Most people lose faith when faced with financial challenges. Bills not paid, food inadequate, further, clients have terminated their contracts. For most people, this can lead to excessive sleeping and stress eating. However, if taken positively, financial pressure can motivate you to work hard.
When I quit my job to pursue a writing career, I expected quick earnings, as promised. I dreamed of a bed-to-computer lifestyle; work less and get paid more. Therefore, I became lazy and spent the whole day in bed watching favorite shows on YouTube and Facebook.
Soon, I ran out of the little money I had earned. My bills started piling up: electricity bill, water bill, my internet subscription expired, and my landlord began knocking at my door often.
In my phone book, I found that only one person was willing to lend me money, but he also had issues to attend.
So, what did I do?
For most people, the first instinct would be to give up on the career and seek a new one with quick earnings. I did that. I started applying for work in sales and marketing companies, industries, glassmaking companies, and others. At one time, while going to seek a company job, I forgot to wear a formal suit and carry my resume. I had quickly forgotten their value.
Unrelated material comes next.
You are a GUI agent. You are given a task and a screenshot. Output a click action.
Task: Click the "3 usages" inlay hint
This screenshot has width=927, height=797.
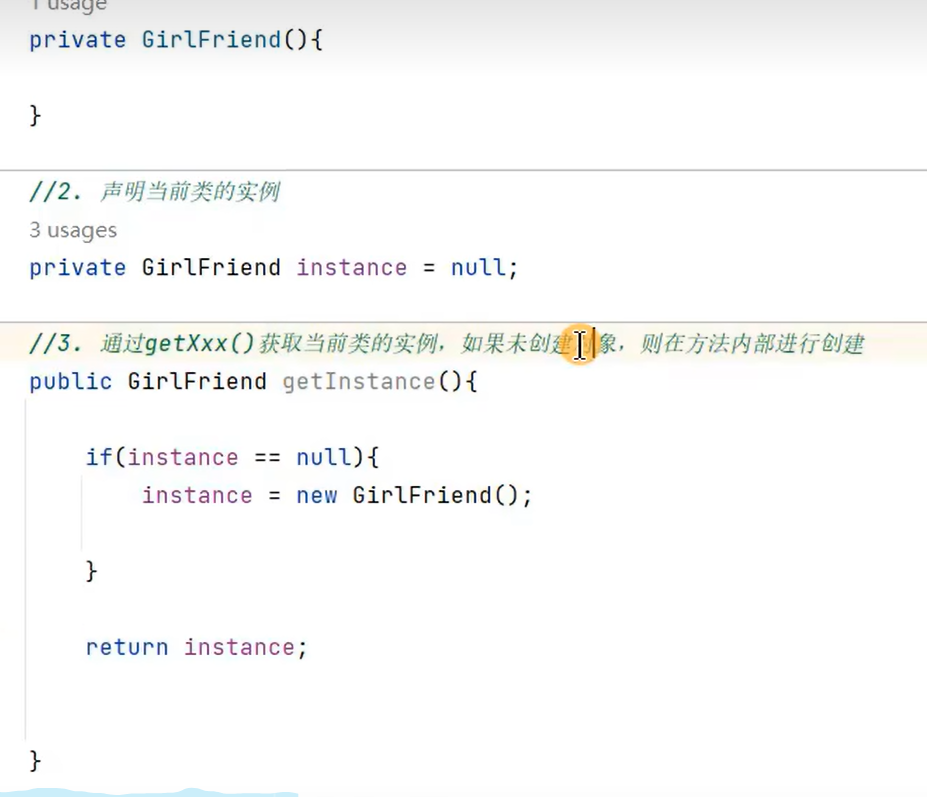[x=73, y=230]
The second instinct was to seek low-paying gigs and boost my career from there or even give up on my dreams. I decided to look for low-paying clients and let the “big fish” earn the big money promised. I thought such people had connections and would get clients easily with a handsome pay. Therefore, I sought for low-paying clients and promised to deliver quality content. I knew that they would value my high-quality content for less pay.
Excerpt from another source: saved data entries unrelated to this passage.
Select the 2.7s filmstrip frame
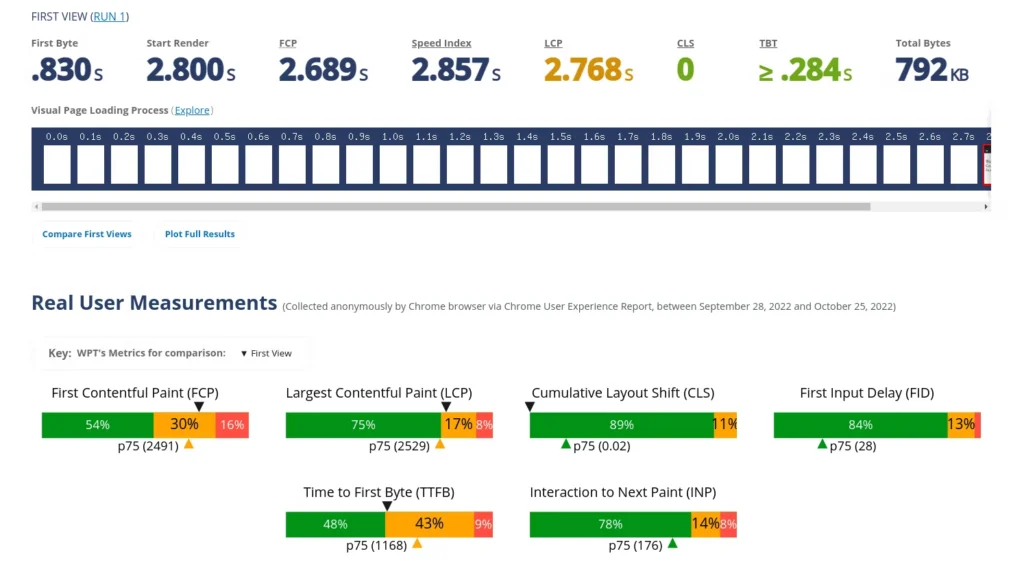Screen dimensions: 1024x582 click(x=963, y=164)
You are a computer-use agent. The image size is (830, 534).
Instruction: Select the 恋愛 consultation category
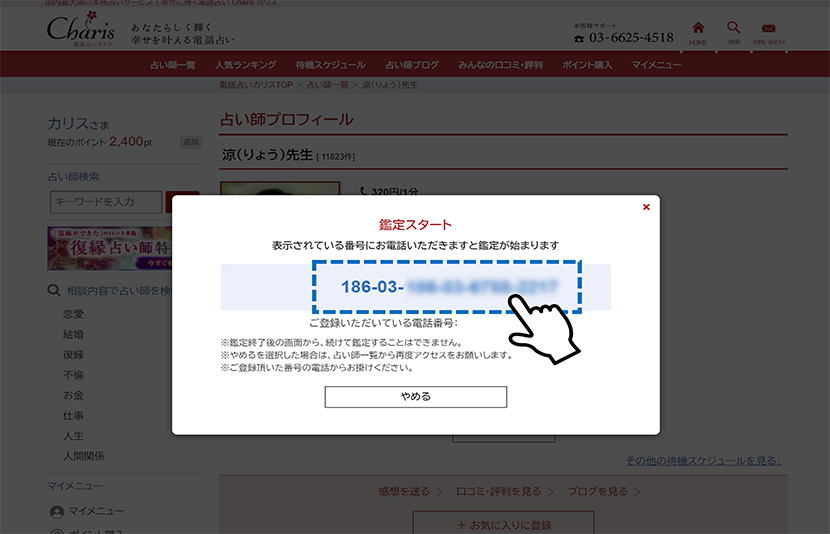(73, 314)
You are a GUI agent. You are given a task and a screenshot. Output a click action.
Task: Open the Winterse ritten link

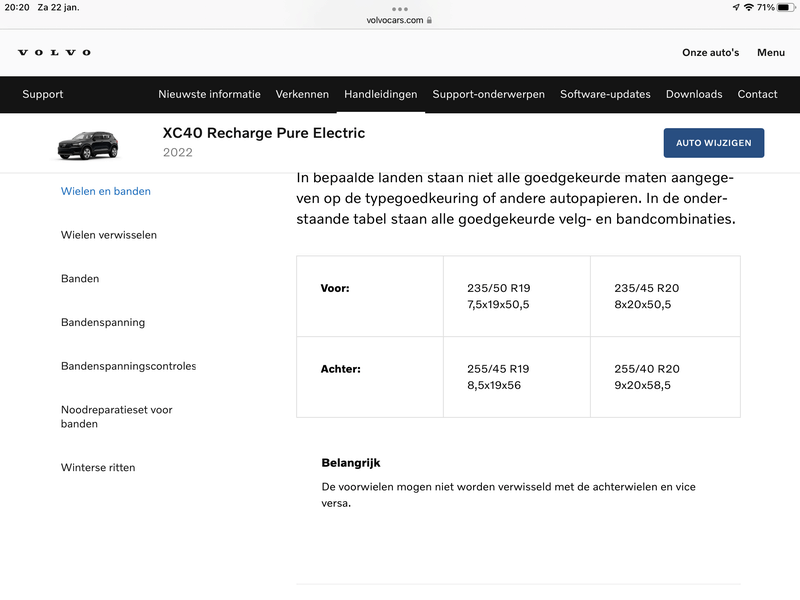coord(98,467)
The next automatic thing was feeling humiliated. I saw myself as a failure. I could not update my Facebook status, LinkedIn, Twitter, or even my website. I felt like I did not have anything to say and that my friends would see me as a failure as well.
Time also seemed to fly to me. Since I was desperate and could not keep my mind straight, I was not able to manage my time productively. I had so much to do within a day — watch some motivational videos, comment on writing job Ads, plan on websites to pitch, update my LinkedIn profile, update my site, find sites to guest post, and many more — such that I did not have time to make a solid plan. Therefore, I ended up creating incomplete articles, proposals, and ideas. I was doing nothing within a day.
How to turn the financial pressure into positive motivation.
After lengthy self-analysis, I realized two things:
So I came up with a simple strategy that would help me get over the situation. Here are the five steps that helped me improve my situation. I think they can help you as well.
Come up with a marketing strategy. Ensure that it will lead you in the right direction. Don’t follow every idea online. Find friends who can help you analyze them and give you the best one.
For me, I set aside days for each activity. That is, I would dedicate a full day to building my website, another for marketing on Facebook, LinkedIn, Twitter, pitching… and so on. I would also set aside days to write sample content and edit them to perfection. I figured that I would do a better job when I dedicated time to it rather than do them at once. I rarely procrastinate.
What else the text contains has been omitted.